I'd like to solve $AX -BX + XC = D$, for the matrix $X$, where all matrices have real entries and $X$ is a rectangular matrix, while $B$ and $C$ are symmetric matrices and $A$ is formed by an outer product matrix (i.e, as $vv^T$ for some real vector $v$) while $D$ is 'not' symmetric. $A,B,C,D$ matrices are fixed while $X$ is the unknown.
How can this equation be solved? Secondly, is there any case, where the solution of this equation has a closed form?
On
How about a small but concrete example of $AX + XB = C$: $$\pmatrix{a_0 & a_1 \\a_2 & a_3}\pmatrix{x_0 \\ x_1} + \pmatrix{x_0 \\ x_1} b= \pmatrix{c_0 \\ c_1}$$
This gives a system of two equations: \begin{align} a_0x_0 + a_1x_1+bx_0 &= c_0 \\ a_2x_0 + a_3x_1+bx_1 &= c_1 \\ \end{align} Which leads to the vectorized (using the Kroneker product formula for the Sylvester Equation): $$\pmatrix{a_0 +b & a_1 \\a_2 & a_3+b}\pmatrix{x_0 \\ x_1} = \pmatrix{c_0 \\ c_1}$$
And depending on the determinant, it has a single solution. In this particular example, the $b$ as a scalar was transformed into $bI$ the scale of the identity.
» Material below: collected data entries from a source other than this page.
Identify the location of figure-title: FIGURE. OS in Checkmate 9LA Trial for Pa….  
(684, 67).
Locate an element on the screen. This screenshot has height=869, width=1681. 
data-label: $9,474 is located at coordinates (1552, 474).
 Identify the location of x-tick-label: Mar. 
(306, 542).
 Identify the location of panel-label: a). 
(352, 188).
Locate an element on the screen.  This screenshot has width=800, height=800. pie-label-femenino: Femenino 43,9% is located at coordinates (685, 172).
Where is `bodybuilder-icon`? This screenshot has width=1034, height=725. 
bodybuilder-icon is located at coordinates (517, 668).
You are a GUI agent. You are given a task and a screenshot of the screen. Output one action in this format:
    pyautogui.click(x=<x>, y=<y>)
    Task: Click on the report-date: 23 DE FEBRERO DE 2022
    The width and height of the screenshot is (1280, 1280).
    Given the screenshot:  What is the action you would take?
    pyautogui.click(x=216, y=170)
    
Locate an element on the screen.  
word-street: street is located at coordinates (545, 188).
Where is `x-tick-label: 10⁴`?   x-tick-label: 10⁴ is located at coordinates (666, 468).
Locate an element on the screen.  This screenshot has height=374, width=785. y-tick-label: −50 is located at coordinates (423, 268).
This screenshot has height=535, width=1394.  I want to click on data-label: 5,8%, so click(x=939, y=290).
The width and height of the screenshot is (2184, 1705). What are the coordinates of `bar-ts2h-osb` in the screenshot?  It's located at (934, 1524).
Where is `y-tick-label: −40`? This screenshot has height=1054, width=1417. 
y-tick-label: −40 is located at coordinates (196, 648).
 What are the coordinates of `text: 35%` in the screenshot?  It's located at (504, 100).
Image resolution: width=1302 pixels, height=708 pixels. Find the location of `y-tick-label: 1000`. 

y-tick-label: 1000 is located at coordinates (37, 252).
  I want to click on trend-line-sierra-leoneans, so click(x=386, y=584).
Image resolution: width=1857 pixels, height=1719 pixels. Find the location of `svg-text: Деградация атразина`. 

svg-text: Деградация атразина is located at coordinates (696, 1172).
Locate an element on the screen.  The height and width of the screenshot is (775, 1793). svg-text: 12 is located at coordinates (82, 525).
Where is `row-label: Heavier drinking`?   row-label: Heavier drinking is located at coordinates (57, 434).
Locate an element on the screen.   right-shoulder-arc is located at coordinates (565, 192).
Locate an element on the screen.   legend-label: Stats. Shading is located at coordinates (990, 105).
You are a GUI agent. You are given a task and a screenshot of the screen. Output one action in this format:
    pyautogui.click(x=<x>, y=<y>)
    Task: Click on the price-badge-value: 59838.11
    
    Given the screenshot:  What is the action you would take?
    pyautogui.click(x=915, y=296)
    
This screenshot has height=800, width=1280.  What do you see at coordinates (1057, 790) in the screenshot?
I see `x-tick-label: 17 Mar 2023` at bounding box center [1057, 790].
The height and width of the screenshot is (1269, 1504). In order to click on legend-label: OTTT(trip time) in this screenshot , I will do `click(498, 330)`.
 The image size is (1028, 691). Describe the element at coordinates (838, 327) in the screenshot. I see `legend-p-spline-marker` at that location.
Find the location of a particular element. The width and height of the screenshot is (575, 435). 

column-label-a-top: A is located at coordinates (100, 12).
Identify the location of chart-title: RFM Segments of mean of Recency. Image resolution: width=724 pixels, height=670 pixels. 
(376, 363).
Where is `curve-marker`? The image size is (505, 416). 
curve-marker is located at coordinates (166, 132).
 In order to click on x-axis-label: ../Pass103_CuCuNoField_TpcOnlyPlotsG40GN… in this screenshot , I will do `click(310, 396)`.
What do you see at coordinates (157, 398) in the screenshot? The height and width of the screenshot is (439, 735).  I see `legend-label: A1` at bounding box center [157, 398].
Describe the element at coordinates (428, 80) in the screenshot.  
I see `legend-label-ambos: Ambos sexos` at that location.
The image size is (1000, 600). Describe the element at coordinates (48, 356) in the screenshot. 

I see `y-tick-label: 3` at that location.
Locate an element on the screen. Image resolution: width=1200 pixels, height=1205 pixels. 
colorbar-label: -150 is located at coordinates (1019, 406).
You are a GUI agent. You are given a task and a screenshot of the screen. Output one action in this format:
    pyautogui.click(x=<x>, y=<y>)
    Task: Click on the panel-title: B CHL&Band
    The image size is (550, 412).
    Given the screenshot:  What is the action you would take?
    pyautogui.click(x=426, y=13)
In higher dimensions, it will not generalize that way, you just have to follow the vectorization, and the dimension of the new equation will be a square of the multiple of the respective dimensions.
More generally, Sylvester's equation of the form $$AX+XB=C$$ can be put into the form $$M\cdot \textrm{vec}X=L$$ for larger matrices $M$ and $L$.
Here $\textrm{vec}X$ is a stack of all columns of matrix $X$.
How to find the matrix $M$ and $L$, is shown in chapter 4 of this book: http://www.amazon.com/Topics-Matrix-Analysis-Roger-Horn/dp/0521467136
Indeed, $M=(I\otimes A)+(B^T\otimes I)$, and $L=\textrm{vec}C$, where $\otimes$ denotes the Kronecker product.
Special case with $M$ invertible, we have $\textrm{vec}X=M^{-1}L$.